Set problem: Turn the records, from the line with "Given: Click the rainbow spectrum color icon" through the end of the records, into a JSON list of strings with one string per line. Skip blank lines and leave the pictures out.

───── Records for the exercise

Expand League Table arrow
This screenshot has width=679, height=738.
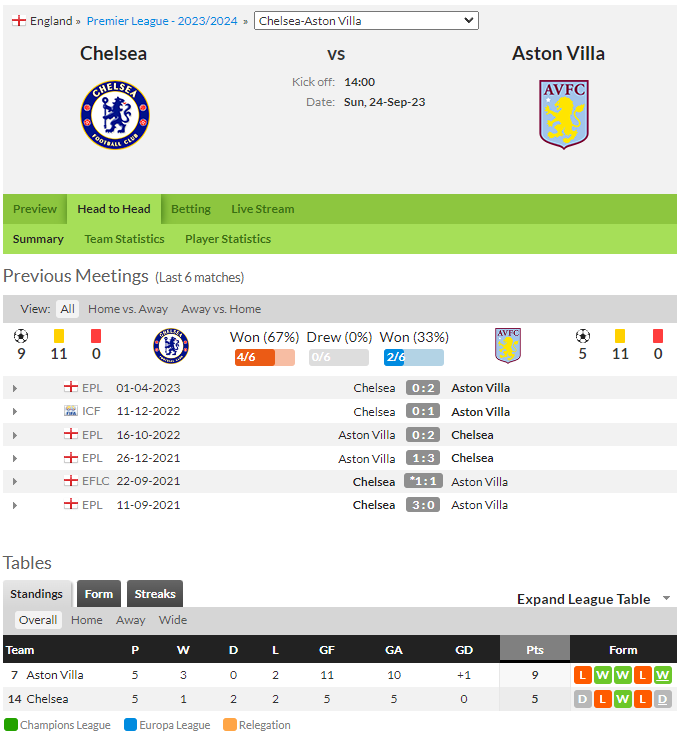(666, 598)
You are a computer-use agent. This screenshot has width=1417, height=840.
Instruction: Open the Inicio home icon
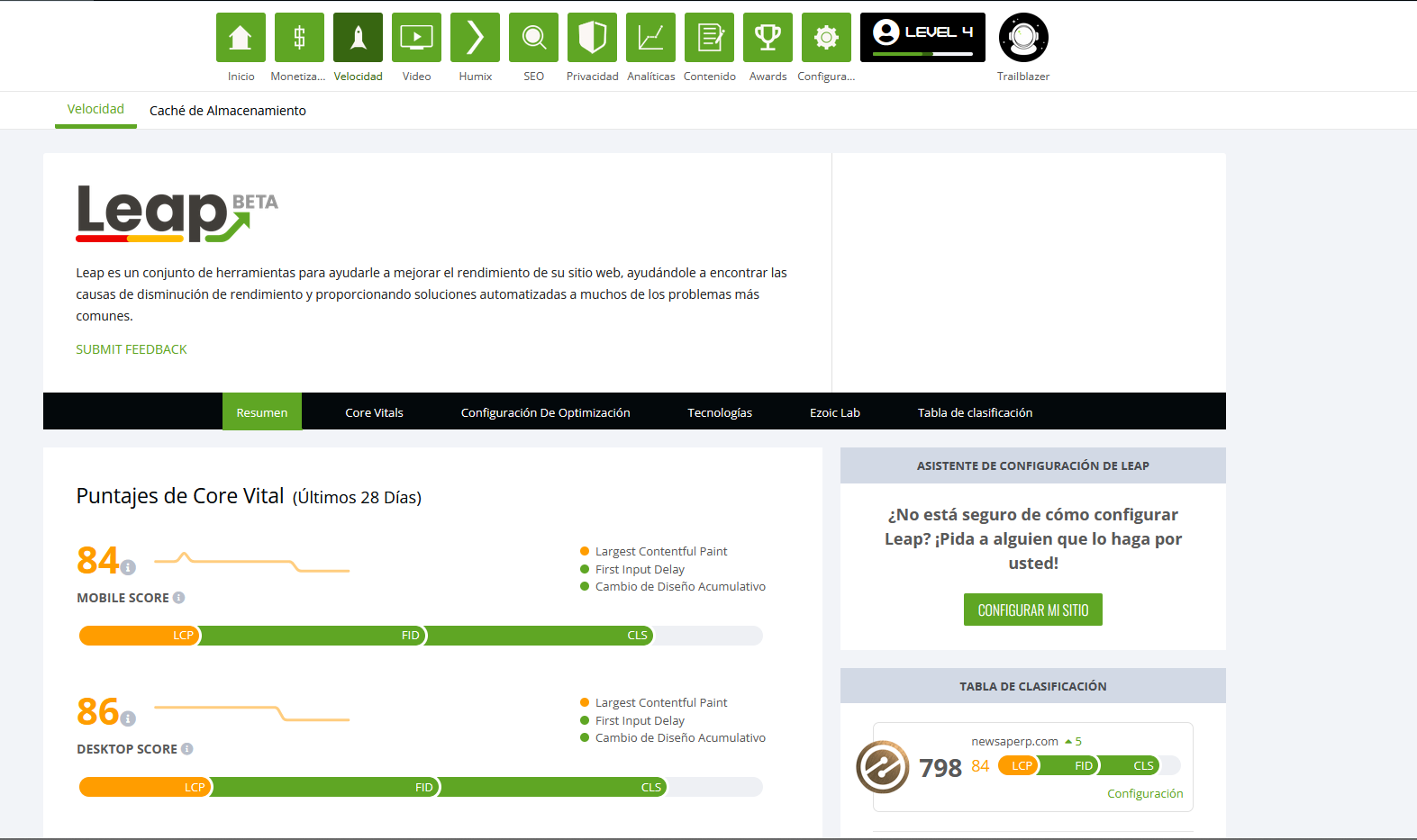point(241,38)
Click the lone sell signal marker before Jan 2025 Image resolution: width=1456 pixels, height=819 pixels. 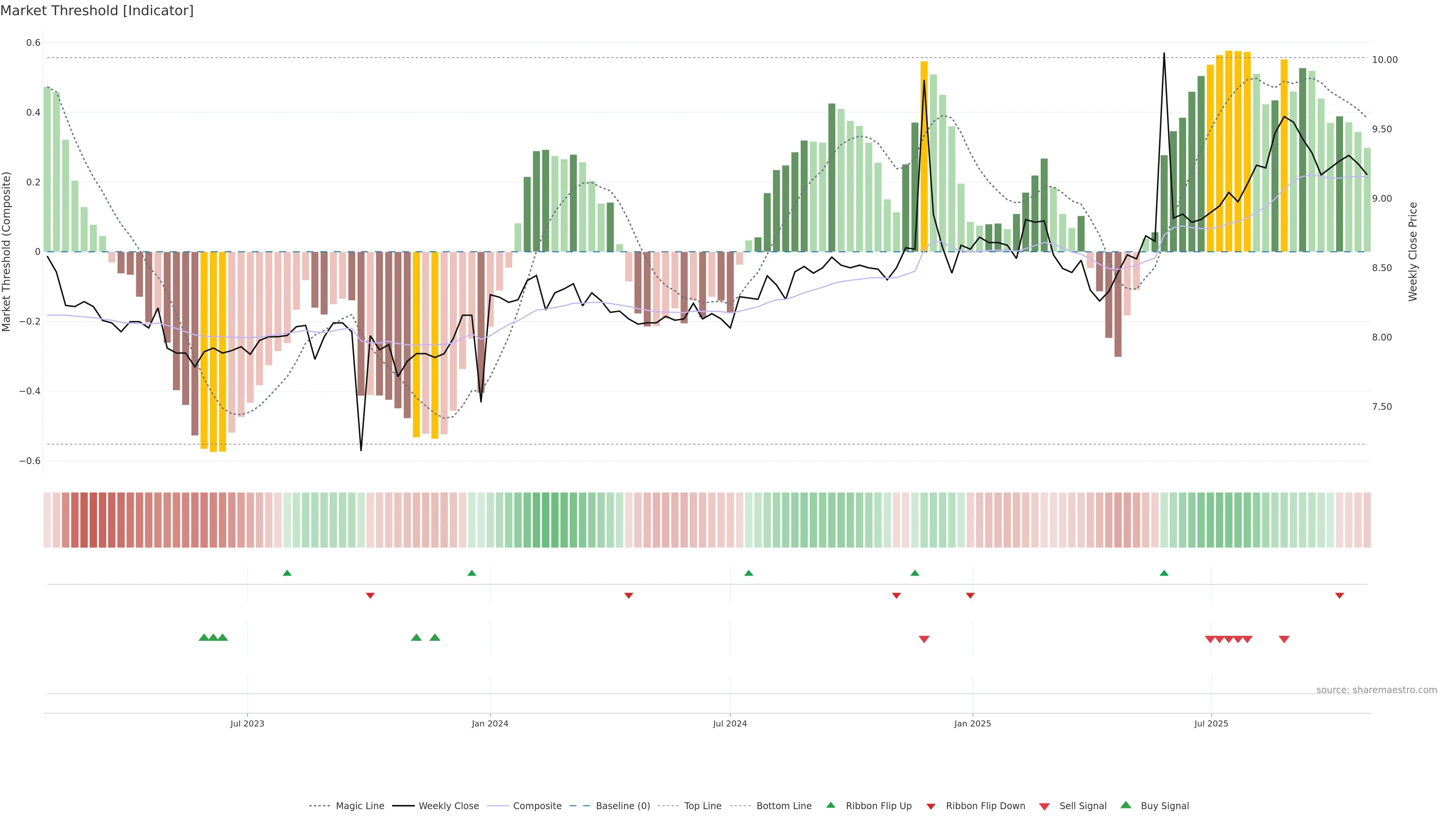(x=924, y=639)
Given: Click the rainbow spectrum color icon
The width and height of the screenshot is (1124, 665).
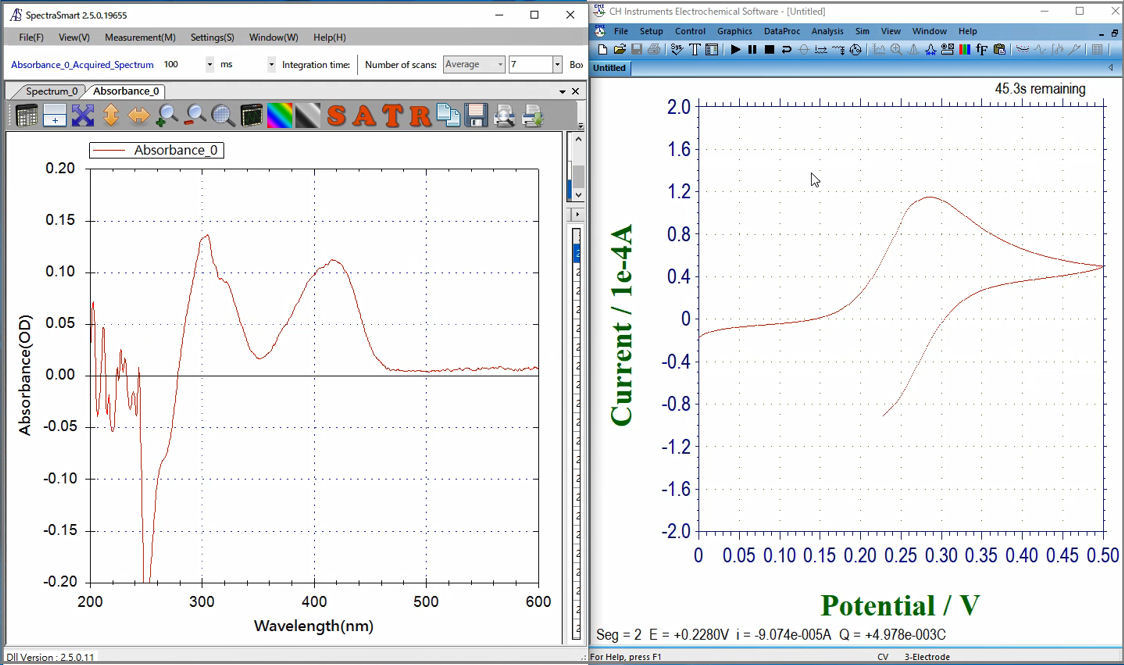Looking at the screenshot, I should click(280, 116).
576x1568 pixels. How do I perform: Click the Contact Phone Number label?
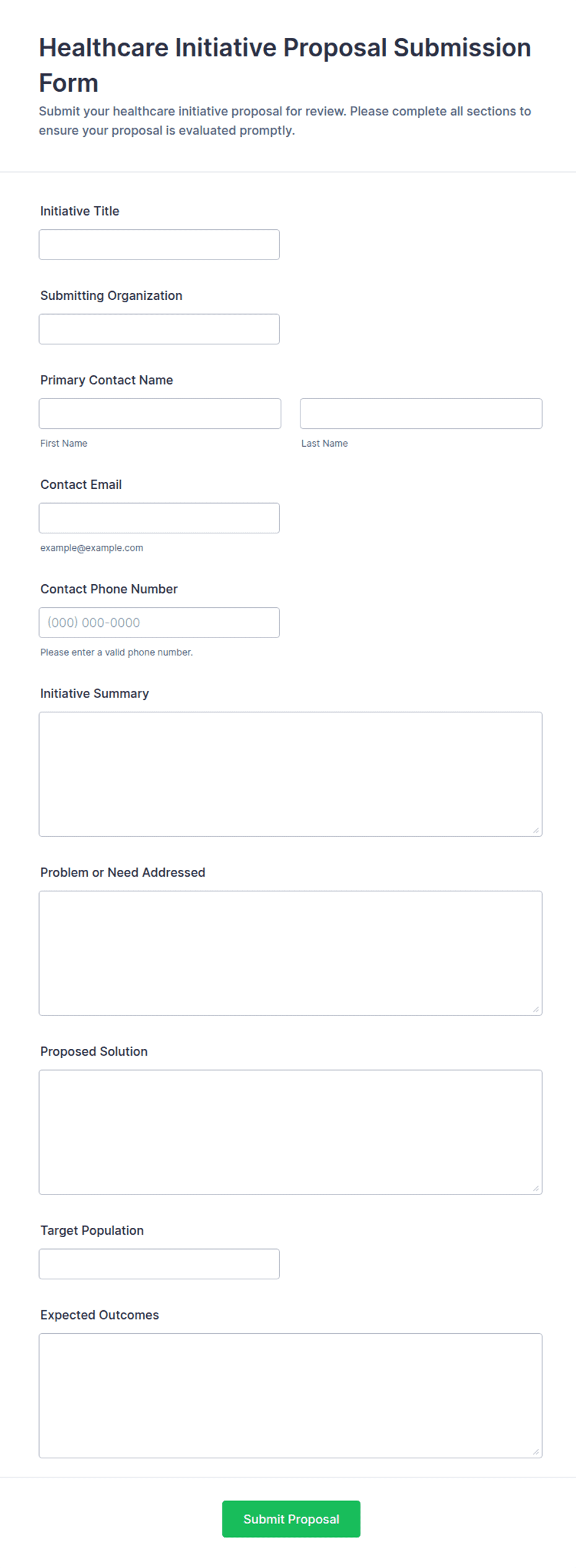coord(109,589)
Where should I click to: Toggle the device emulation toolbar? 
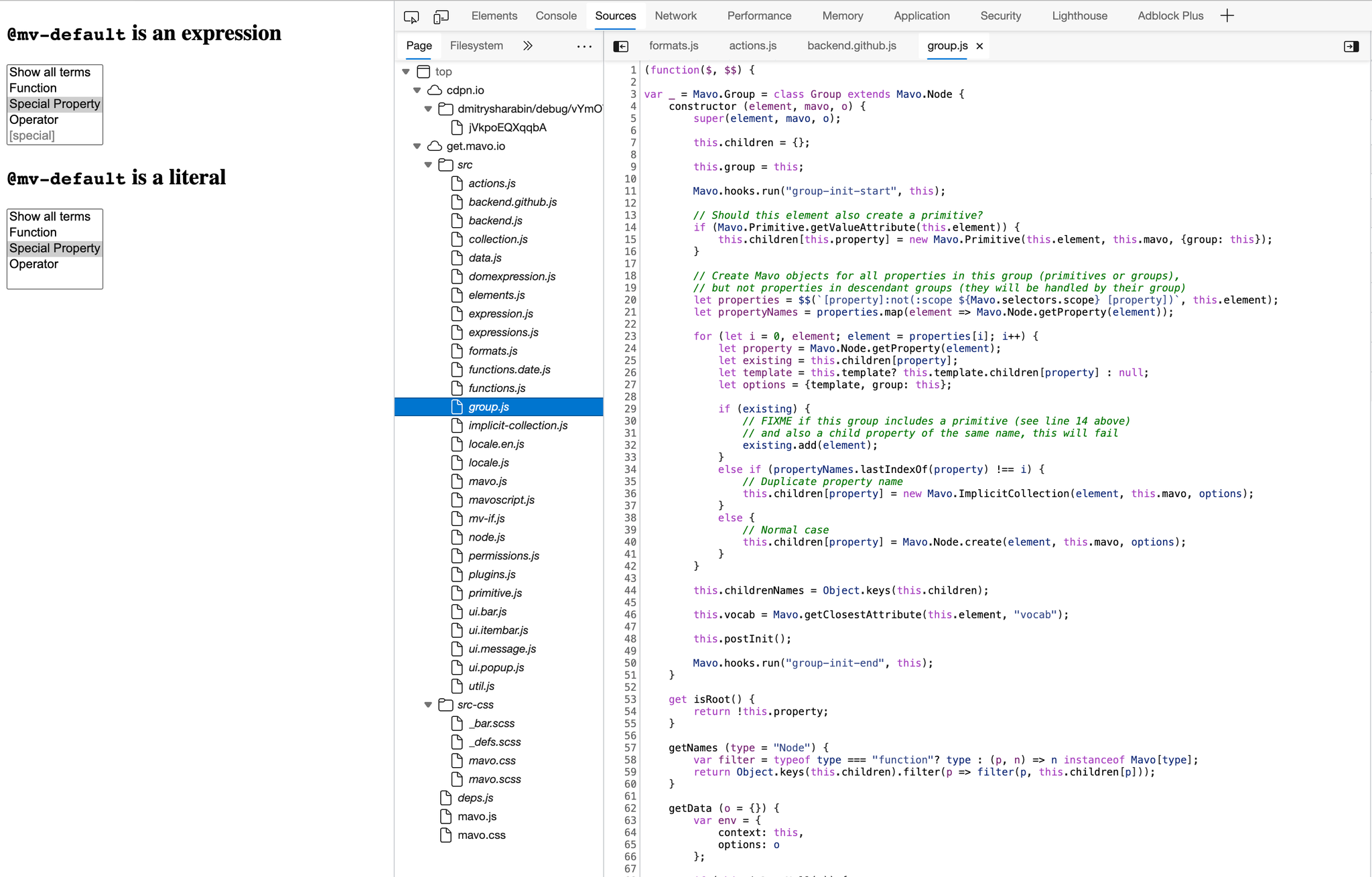tap(441, 16)
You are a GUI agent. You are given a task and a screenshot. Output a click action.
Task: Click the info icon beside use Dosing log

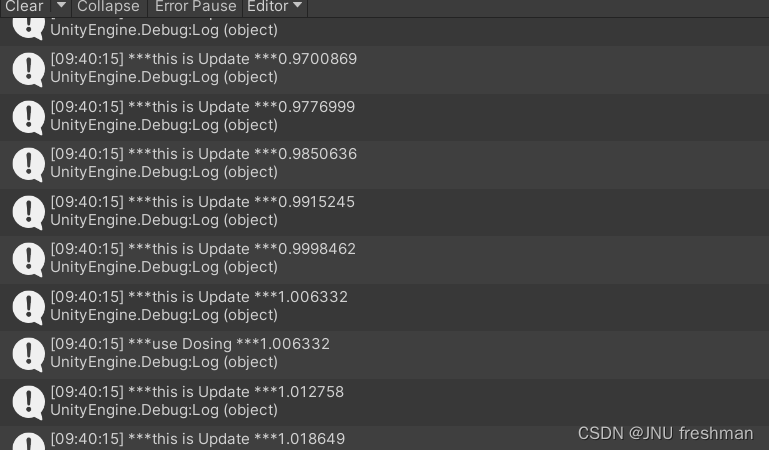click(28, 353)
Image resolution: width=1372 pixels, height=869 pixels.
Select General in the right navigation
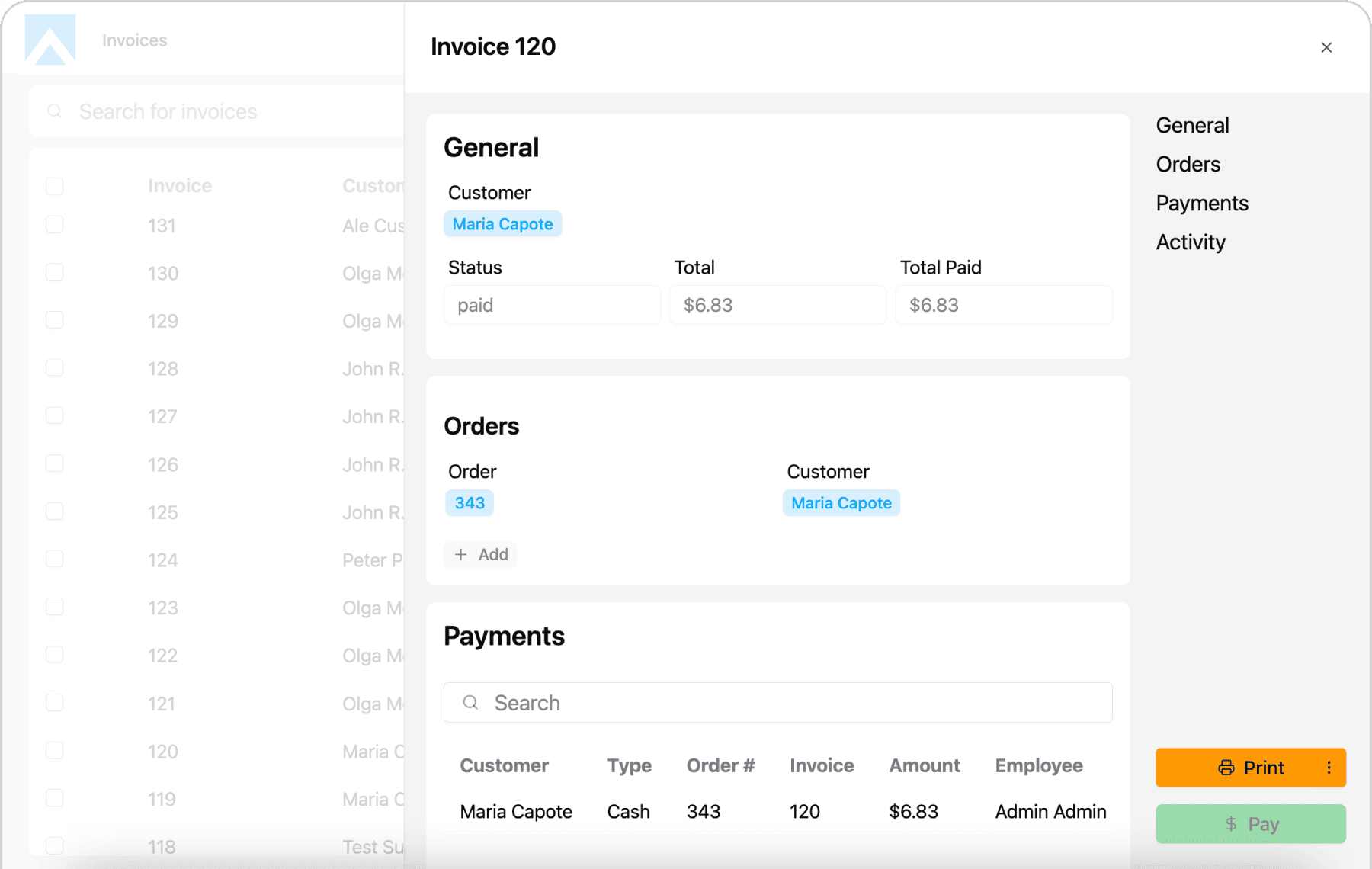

──────────

Full response:
[
  "Given: Click the rainbow spectrum color icon",
  "The width and height of the screenshot is (1124, 665).",
  "Looking at the screenshot, I should click(280, 116).",
  "576x1568 pixels. How do I perform: Click the Contact Phone Number label?",
  "coord(109,589)",
  "Where should I click to: Toggle the device emulation toolbar? ",
  "tap(441, 16)",
  "You are a GUI agent. You are given a task and a screenshot. Output a click action.",
  "Task: Click the info icon beside use Dosing log",
  "click(28, 353)",
  "Image resolution: width=1372 pixels, height=869 pixels.",
  "Select General in the right navigation"
]